• **Required work**
Copy every record below exactly as it appears.

--------------------------------------------------

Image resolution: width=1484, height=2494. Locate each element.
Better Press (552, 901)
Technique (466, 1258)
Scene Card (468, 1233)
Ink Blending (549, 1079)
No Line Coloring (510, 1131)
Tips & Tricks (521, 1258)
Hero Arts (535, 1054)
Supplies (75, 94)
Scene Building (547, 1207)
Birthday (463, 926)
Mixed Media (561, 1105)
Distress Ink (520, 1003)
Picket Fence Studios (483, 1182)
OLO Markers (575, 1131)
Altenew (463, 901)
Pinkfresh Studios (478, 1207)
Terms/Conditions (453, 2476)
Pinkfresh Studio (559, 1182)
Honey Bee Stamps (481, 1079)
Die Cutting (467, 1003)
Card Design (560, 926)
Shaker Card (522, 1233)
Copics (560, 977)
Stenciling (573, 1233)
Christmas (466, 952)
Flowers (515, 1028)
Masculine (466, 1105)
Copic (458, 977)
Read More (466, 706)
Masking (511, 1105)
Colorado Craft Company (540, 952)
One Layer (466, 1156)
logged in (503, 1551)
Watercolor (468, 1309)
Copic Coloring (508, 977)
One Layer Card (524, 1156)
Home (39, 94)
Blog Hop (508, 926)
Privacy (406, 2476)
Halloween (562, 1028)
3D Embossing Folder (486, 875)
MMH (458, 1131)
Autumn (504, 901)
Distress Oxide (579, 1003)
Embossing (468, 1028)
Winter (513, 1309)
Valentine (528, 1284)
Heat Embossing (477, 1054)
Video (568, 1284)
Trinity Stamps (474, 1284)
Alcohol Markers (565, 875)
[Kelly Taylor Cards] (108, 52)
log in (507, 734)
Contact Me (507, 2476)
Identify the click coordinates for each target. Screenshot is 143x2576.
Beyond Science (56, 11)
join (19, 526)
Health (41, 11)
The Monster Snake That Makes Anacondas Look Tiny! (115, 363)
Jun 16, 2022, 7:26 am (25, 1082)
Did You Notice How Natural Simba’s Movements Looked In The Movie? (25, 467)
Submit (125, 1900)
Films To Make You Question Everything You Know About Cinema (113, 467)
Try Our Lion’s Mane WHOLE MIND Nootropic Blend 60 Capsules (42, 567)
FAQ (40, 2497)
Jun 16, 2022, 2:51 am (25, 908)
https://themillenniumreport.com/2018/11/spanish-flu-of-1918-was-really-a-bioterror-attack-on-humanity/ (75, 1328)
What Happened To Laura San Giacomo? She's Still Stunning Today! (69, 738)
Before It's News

--------------------------------------------------

• **Solution**
Image resolution: width=1484, height=2494. Locate each element.
Better Press (552, 901)
Technique (466, 1258)
Scene Card (468, 1233)
Ink Blending (549, 1079)
No Line Coloring (510, 1131)
Tips & Tricks (521, 1258)
Hero Arts (535, 1054)
Supplies (75, 94)
Scene Building (547, 1207)
Birthday (463, 926)
Mixed Media (561, 1105)
Distress Ink (520, 1003)
Picket Fence Studios (483, 1182)
OLO Markers (575, 1131)
Altenew (463, 901)
Pinkfresh Studios (478, 1207)
Terms/Conditions (453, 2476)
Pinkfresh Studio (559, 1182)
Honey Bee Stamps (481, 1079)
Die Cutting (467, 1003)
Card Design (560, 926)
Shaker Card (522, 1233)
Copics (560, 977)
Stenciling (573, 1233)
Christmas (466, 952)
Flowers (515, 1028)
Masculine (466, 1105)
Copic (458, 977)
Read More (466, 706)
Masking (511, 1105)
Colorado Craft Company (540, 952)
One Layer (466, 1156)
logged in (503, 1551)
Watercolor (468, 1309)
Copic Coloring (508, 977)
One Layer Card (524, 1156)
Home (39, 94)
Blog Hop (508, 926)
Privacy (406, 2476)
Halloween (562, 1028)
3D Embossing Folder (486, 875)
MMH (458, 1131)
Autumn (504, 901)
Distress Oxide (579, 1003)
Embossing (468, 1028)
Winter (513, 1309)
Valentine (528, 1284)
Heat Embossing (477, 1054)
Video (568, 1284)
Trinity Stamps (474, 1284)
Alcohol Markers (565, 875)
[Kelly Taylor Cards] (108, 52)
log in (507, 734)
Contact Me (507, 2476)
Identify the click coordinates for each target. Screenshot is 143x2576.
Beyond Science (56, 11)
join (19, 526)
Health (41, 11)
The Monster Snake That Makes Anacondas Look Tiny! (115, 363)
Jun 16, 2022, 7:26 am (25, 1082)
Did You Notice How Natural Simba’s Movements Looked In The Movie? (25, 467)
Submit (125, 1900)
Films To Make You Question Everything You Know About Cinema (113, 467)
Try Our Lion’s Mane WHOLE MIND Nootropic Blend 60 Capsules (42, 567)
FAQ (40, 2497)
Jun 16, 2022, 2:51 am (25, 908)
https://themillenniumreport.com/2018/11/spanish-flu-of-1918-was-really-a-bioterror-attack-on-humanity/ (75, 1328)
What Happened To Laura San Giacomo? She's Still Stunning Today! (69, 738)
Before It's News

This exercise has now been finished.